A handful of academic labs are working in the field, but I didn’t get the sense that any Big Pharma companies are making a serious push in making drugs against these same targets. Cambridge, MA-based Catabasis Pharmaceuticals, is developing drugs based on the anti-inflammatory properties of Omega-3 fatty acids, but they are made to work differently than Vega’s, Parker says.
I wondered whether it’s wise to try to make a single drug against a single target when inflammation is a complex process governed by multiple biological pathways. No one on the Vega team dismissed the question—no one can really say for sure that concern is wrong until future experiments prove otherwise.
So far, Scarlett and Parker have been financing the company, along with one other angel investor, Scarlett says. Saltiel, while still on faculty at U-M, has been spending a lot of time helping the company get started, and he was even at the Oyster Point Boulevard office when I stopped by for the interview.
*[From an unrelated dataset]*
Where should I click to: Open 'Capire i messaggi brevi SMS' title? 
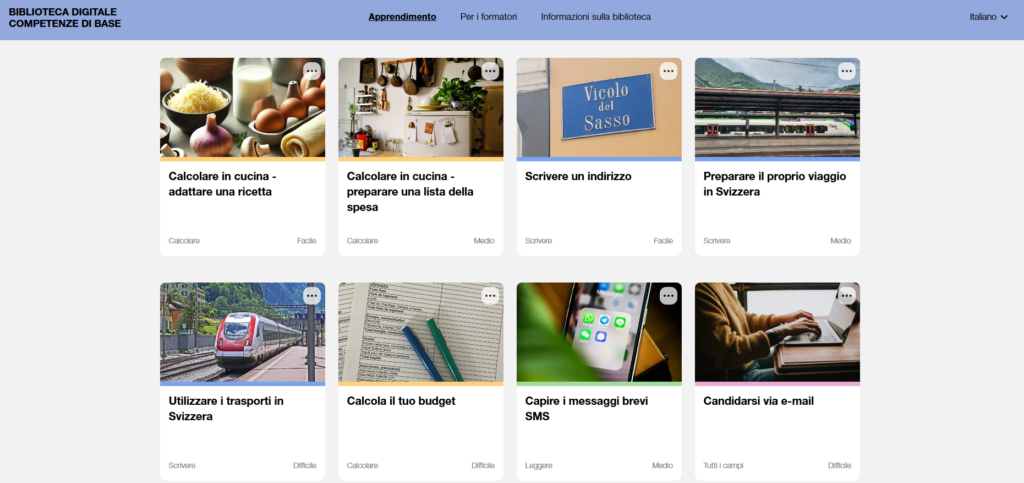click(x=586, y=409)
The plan is to raise venture capital this fall, to start pushing ahead with the long slog of drug development. Synthesizing drug candidates, screening the best ones, running them through animal tests are all on the agenda. It’s the fundamental stuff that takes a long time and a healthy appetite for risk that many biotech VCs just aren’t willing to stomach these days. Scarlett has been around long enough to see more than a couple cycles in biotech like this before, and he says he’s confident that it’s a good time in 2010 to be starting a discovery stage biotech.
“Craig and I both believe strongly there has never been a better time to start a discovery-based company,” Scarlett says. “Most people would look at us like we have antlers on when we say that. But I do think it’s a great time, because there have been relatively few discovery-based companies, certainly in diabetes, started in the last few years. And the science Alan and Jerry have come up with is quite amazing. If this has happened in 2000, there would be five new companies working on inflammation and diabetes and they’d all be funded to the tune of about $200 million or so by now.”
He adds: “All things go in cycles. By the time the rest of the industry gets revved up and interested in this kind of work, I’d hope that we’ll be there with some answers.”